A *_v2.pkl file is a dict keyed by robot name. Each agent maps to a list of demos; each demo carries init_state, actions, and optional states:

{
    "franka_left":  [{"init_state": {...}, "actions": [...], "states": None}, ...],
    "franka_right": [{"init_state": {...}, "actions": [...], "states": None}, ...],
    "metadata": {"num_agents": 2, "agents": ["franka_left", "franka_right"]},
}

Each agent’s init_state lists that agent’s robot entry plus any shared objects (the cube both arms coordinate around). Per-agent actions are namespaced as {"dof_pos_target": {...}}.

Loading with get_traj#

The canonical loader metasim.utils.demo_util.get_traj takes either a single robot (single-agent, unchanged) or a list of robots (multi-agent):

from metasim.utils.demo_util import get_traj

robots = [franka.replace(name=n) for n in ["franka_left", "franka_right"]]
init_states, all_actions, all_states = get_traj("bimanual_handover_v2.pkl", robots)

Passing the list returns the same three-tuple shape as the single-agent path, with every agent merged into each per-step dict:

  • init_states[d]["robots"] holds every arm; init_states[d]["objects"] holds the shared objects once.

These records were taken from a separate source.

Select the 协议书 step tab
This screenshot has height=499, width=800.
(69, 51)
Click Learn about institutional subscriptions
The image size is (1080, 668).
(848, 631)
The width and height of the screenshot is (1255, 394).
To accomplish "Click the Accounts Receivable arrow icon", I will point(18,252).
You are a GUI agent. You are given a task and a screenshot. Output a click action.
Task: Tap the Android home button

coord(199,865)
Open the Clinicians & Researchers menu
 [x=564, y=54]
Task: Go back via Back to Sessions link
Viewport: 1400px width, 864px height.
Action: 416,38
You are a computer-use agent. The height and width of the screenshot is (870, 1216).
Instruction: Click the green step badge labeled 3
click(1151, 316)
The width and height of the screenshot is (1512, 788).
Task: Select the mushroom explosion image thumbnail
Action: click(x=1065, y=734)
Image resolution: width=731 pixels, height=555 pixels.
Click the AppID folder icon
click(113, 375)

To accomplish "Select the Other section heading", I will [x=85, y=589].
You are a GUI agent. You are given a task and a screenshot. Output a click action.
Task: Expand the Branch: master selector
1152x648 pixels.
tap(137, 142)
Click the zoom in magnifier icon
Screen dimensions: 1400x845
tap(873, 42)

  • all_actions[d][t] is {robot_name: {"dof_pos_target": ...}} for all agents at step t — exactly what handler.set_dof_targets([...]) consumes.

  • all_states[d][t] unions each agent’s robots/objects (or is None for action-only demos).

Because the shape is identical, the same replay / collection code paths drive one arm or many. Multi-agent loading requires the v3 namespaced format (v2_as_v3=True, the default); v2_as_v3=False with a robot list raises, since namespacing is what keeps each agent’s actions indexed by name.

Runnable examples#

get_started/8_multiagent_dataset.py builds a coordinated two-Franka handover trajectory, saves it as a real *_v2.pkl, loads it back through get_traj, and replays both arms simultaneously to video:

MUJOCO_GL=egl python get_started/8_multiagent_dataset.py --sim mujoco

The same trajectory is also exposed as a registered task, so it replays through the canonical pipeline (scripts/advanced/replay_demo.py) — which now passes the full robot list to get_traj whenever a task declares more than one robot:

MUJOCO_GL=egl python scripts/advanced/replay_demo.py \
    --task bimanual.franka_handover --sim mujoco --headless

get_started/9_maniskill_two_robot_stack_cube.py does the same round trip with real ManiSkill data: it fetches the official TwoRobotStackCube-v1 demonstrations, converts one episode into the name-keyed *_v2 format, loads both Panda arms through get_traj, and replays the recorded states on MuJoCo:

MUJOCO_GL=egl python get_started/9_maniskill_two_robot_stack_cube.py --sim mujoco

The ManiSkill .h5 stores one articulation per agent (panda_wristcam-agent-0 / -agent-1) plus the shared cubes; converting it is just a regrouping into one keyed entry per agent. Replay uses the recorded states (kinematic playback) rather than open-loop action targets: the demos were collected under SAPIEN’s pd_joint_delta_pos controller, and closed-loop contact dynamics do not transfer across simulators, so state replay is the faithful cross-sim view of the dataset.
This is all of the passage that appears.